Oefentekst:
---*---

Wild zwijn goed voor biodiversiteit
• 01-04-2010
• leestijd 2 minuten
Wilde zwijnen kunnen een positief effect hebben op de biodiversiteit in Nederland. Dat stellen biologen Stefan Vreugdenhil en Erwin van Maanen in het jongste nummer van het populair wetenschappelijke tijdschrift Zoogdier. Hun woelgedrag kan leiden tot een natuurlijker bosecosysteem. 2010 is door de Zoogdiervereniging uitgeroepen tot het Jaar van het Wild Zwijn, maar is ook het jaar van de biodiversiteit. Die twee blijken dus prima samen te gaan.
Bij niet al te hoge dichtheden zorgen zwijnen, door het oppervlakkig doorwroeten van de bosbodem en grasland, voor beluchting van de bodem. Hierdoor versnelt de afbraak van organisch materiaal. Onderzoek toont aan dat dit op de langere termijn tot een grotere biodiversiteit leidt. Het wild zwijn heeft op deze manier een gunstige invloed op de variatie binnen bosecosystemen. Dit is goed voor de natuurlijkheid van de Nederlandse bossen, waar momenteel sprake is van een hoge mate van ‘verstarring’.

---*---

(Items uit een dataset)

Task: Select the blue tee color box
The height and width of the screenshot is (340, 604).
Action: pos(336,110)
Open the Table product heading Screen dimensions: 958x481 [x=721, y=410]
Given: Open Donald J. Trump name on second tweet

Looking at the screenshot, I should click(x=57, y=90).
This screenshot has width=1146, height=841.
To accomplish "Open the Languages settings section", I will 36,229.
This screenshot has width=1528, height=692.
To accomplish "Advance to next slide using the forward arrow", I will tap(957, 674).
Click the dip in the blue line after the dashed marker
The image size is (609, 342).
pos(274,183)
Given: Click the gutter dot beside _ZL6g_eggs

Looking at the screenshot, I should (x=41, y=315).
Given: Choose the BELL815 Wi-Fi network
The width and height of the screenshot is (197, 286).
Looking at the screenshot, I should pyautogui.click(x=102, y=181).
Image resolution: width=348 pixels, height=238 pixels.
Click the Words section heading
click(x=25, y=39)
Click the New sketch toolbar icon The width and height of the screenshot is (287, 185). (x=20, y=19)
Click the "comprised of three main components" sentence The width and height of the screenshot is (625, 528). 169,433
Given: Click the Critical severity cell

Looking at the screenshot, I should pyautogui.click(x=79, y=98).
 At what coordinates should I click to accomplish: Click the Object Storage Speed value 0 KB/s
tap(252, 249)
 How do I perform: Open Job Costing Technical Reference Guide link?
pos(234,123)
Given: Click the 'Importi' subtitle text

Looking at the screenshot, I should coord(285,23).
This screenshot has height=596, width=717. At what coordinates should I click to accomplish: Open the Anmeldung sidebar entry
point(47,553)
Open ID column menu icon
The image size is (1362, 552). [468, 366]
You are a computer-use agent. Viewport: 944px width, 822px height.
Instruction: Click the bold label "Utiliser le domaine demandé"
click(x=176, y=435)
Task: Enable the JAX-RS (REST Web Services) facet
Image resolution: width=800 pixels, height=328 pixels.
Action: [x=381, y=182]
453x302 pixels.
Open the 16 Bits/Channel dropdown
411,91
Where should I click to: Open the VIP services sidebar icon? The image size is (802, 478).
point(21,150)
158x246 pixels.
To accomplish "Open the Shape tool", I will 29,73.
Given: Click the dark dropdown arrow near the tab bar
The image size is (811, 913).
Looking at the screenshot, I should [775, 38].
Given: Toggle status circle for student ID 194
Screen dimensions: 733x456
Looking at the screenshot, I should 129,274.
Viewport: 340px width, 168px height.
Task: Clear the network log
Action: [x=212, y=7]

---*---

Details opdracht: Neem het deel van de tekst over wilde zwijnen over dat begint bij de woorden "Bij niet al" en ophoudt na "mate van ‘verstarring’.". Verwissel daarbij "bosbodem" voor "bosgrond".

Antwoord opdracht:
Bij niet al te hoge dichtheden zorgen zwijnen, door het oppervlakkig doorwroeten van de bosgrond en grasland, voor beluchting van de bodem. Hierdoor versnelt de afbraak van organisch materiaal. Onderzoek toont aan dat dit op de langere termijn tot een grotere biodiversiteit leidt. Het wild zwijn heeft op deze manier een gunstige invloed op de variatie binnen bosecosystemen. Dit is goed voor de natuurlijkheid van de Nederlandse bossen, waar momenteel sprake is van een hoge mate van ‘verstarring’.